(Records for processing)
======
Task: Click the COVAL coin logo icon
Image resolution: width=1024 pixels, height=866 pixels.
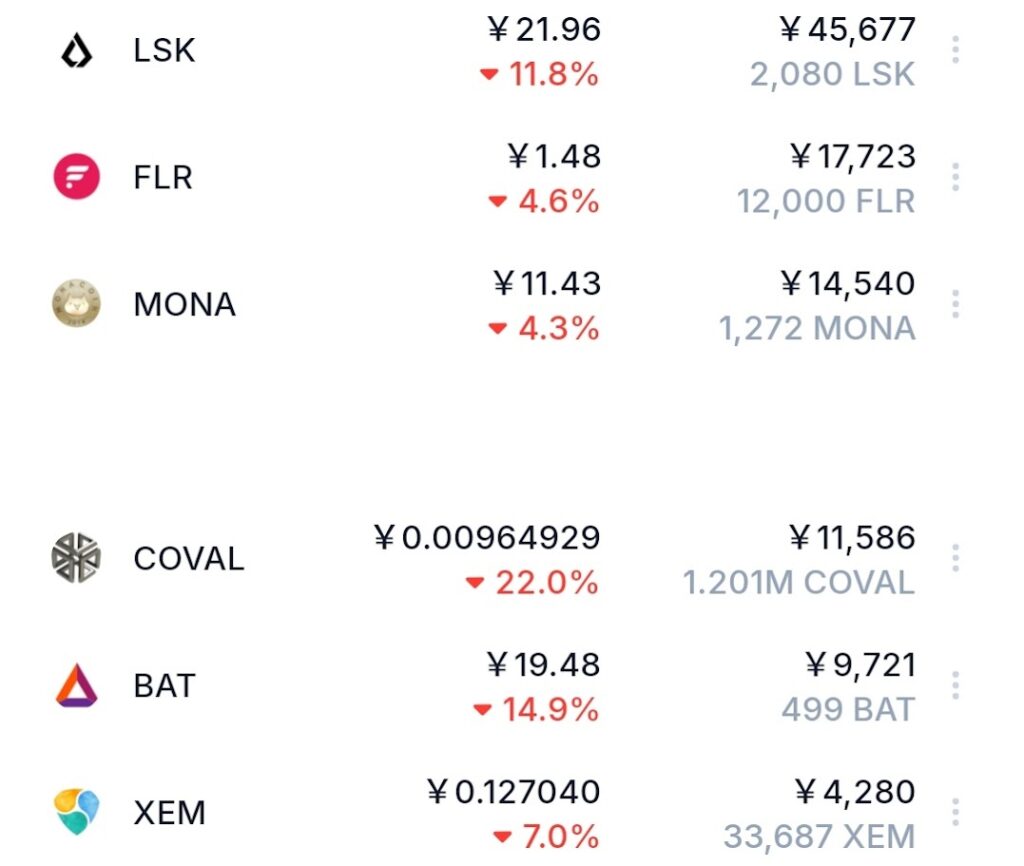Action: (x=76, y=558)
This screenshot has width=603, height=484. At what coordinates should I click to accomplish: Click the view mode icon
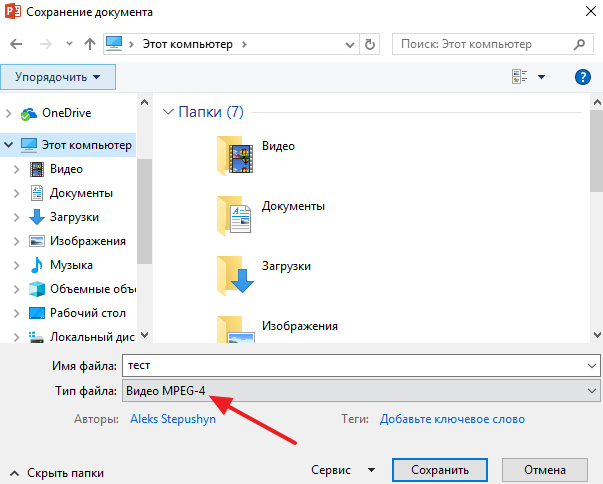tap(519, 77)
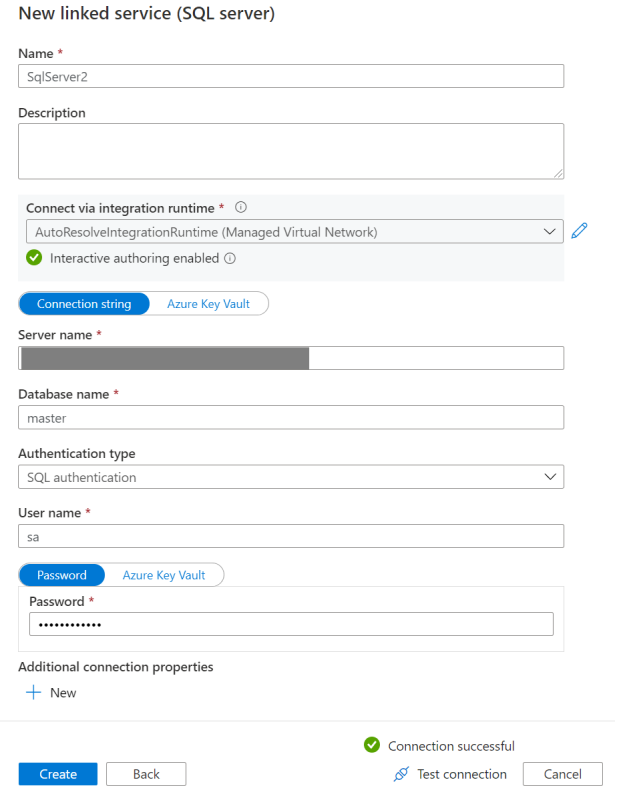Open the integration runtime dropdown
The height and width of the screenshot is (806, 630).
[291, 232]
======
(Requirement) Return the listing above unaltered, omitting its pictures.

(Response box)
Task: Click the COVAL coin logo icon
Image resolution: width=1024 pixels, height=866 pixels.
Action: (x=76, y=558)
This screenshot has width=603, height=484. At what coordinates should I click to accomplish: Click the view mode icon
tap(519, 77)
Open the integration runtime dropdown
The height and width of the screenshot is (806, 630).
[291, 232]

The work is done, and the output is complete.